Mais l’apparition de la VHS sonna le glas de cet âge d’or, comme internet marquera ensuite la lente agonie des VHS et DVD –ce qui n’empêchera pas les États-Unis de devenir le premier producteur de films X au monde. Le néon doit lui aussi son déclin aux nouvelles technologies: l’éclairage LED est moins cher –la fabrication d’une enseigne au néon nécessite un savoir-faire qui se perd– et plus facilement remplaçable. Exit, aussi, la pollution sonore (ah, ce petit grésillement typique qui rend fou!). Certaines municipalités comme Hong Kong font d’ailleurs depuis quelques années la chasse aux néons, avec amende à la clé pour les commerçants récalcitrants.
Extrait du clip de Beyoncé pour Blow (2013).

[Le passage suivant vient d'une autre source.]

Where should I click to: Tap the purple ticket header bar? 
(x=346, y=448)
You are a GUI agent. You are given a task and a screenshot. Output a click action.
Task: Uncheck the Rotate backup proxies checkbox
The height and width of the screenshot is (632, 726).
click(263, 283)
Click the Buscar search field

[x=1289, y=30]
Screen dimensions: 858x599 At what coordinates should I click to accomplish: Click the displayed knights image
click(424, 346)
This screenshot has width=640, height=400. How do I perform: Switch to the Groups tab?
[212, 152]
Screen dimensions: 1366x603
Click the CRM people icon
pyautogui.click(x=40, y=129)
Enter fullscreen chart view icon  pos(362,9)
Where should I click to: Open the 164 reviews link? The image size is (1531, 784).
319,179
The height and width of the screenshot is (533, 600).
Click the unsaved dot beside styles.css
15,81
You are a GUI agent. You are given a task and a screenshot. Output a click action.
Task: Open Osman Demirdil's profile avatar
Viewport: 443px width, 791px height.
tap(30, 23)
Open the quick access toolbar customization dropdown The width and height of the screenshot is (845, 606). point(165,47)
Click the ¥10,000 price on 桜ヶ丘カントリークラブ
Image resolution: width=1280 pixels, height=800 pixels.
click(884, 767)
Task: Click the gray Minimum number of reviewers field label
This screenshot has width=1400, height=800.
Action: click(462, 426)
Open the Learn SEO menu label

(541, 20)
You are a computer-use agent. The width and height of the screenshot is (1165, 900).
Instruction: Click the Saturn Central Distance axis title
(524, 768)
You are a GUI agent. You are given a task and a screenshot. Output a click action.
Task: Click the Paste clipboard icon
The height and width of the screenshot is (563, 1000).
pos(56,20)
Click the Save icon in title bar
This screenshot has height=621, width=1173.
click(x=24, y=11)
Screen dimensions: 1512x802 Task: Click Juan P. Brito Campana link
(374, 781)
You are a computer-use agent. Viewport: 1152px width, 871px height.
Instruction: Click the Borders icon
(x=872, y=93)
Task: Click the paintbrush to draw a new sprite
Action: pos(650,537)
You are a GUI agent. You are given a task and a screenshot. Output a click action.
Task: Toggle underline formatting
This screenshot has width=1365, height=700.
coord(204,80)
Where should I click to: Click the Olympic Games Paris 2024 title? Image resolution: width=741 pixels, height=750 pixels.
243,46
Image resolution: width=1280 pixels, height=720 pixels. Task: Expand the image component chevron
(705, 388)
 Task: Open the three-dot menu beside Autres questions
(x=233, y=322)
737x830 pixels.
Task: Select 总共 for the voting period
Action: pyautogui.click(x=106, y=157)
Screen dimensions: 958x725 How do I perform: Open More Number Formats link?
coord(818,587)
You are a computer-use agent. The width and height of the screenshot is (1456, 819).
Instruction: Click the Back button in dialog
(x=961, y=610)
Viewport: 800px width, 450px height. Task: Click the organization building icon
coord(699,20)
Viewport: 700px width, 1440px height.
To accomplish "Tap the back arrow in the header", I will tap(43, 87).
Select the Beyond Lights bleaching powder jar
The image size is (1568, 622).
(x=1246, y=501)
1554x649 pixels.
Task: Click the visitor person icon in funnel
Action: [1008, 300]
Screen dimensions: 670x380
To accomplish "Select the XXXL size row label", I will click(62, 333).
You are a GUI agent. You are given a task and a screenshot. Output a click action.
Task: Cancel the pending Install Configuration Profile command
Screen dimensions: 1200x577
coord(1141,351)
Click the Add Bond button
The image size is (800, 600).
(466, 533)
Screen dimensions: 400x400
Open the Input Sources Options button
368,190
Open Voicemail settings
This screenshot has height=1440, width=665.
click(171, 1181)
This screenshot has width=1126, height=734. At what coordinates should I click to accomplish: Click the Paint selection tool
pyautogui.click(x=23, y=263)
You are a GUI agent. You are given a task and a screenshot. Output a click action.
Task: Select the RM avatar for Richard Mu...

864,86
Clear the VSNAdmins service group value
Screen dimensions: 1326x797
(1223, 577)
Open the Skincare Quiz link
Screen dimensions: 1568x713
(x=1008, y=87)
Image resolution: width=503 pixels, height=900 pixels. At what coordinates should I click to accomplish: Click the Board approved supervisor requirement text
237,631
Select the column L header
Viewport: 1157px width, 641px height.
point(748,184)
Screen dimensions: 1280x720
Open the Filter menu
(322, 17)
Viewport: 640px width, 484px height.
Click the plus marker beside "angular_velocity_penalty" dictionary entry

Le néon ne sera-t-il bientôt plus qu’une réminiscence nostalgique, un artefact du passé – comme on craint que Paris se transforme en ville-musée? Les artistes, eux, s’en sont emparé pour l’inscrire au patrimoine culturel de l’humanité, avec des installations, séries (Riverdale, San Junipero, Room 104), films esthétisants (Drive, Neon Demon), des clips vidéo (Drake, Beyoncé, Justin Bieber) et même une chapelle berlinoise. L’élite, en s’appropriant les codes de la culture underground (même chose avec le porno), a trouvé une aura «poétique» et arty au néon, «autrefois considéré comme le symbole même du mercantilisme le plus grossier», expliquait déjà en 1995 Kenneth T. Jackson, professeur d’histoire à l’université Columbia, à New York, qui racontait avoir emmené 200 élèves en balade nocturne à Times Square pour qu’ils vivent «l’expérience unique» de cette «mer de néons». Ne pleurons pas la petite mort du néon, la popculture l’a peut-être édulcoré, mais elle l’a rendu immortel.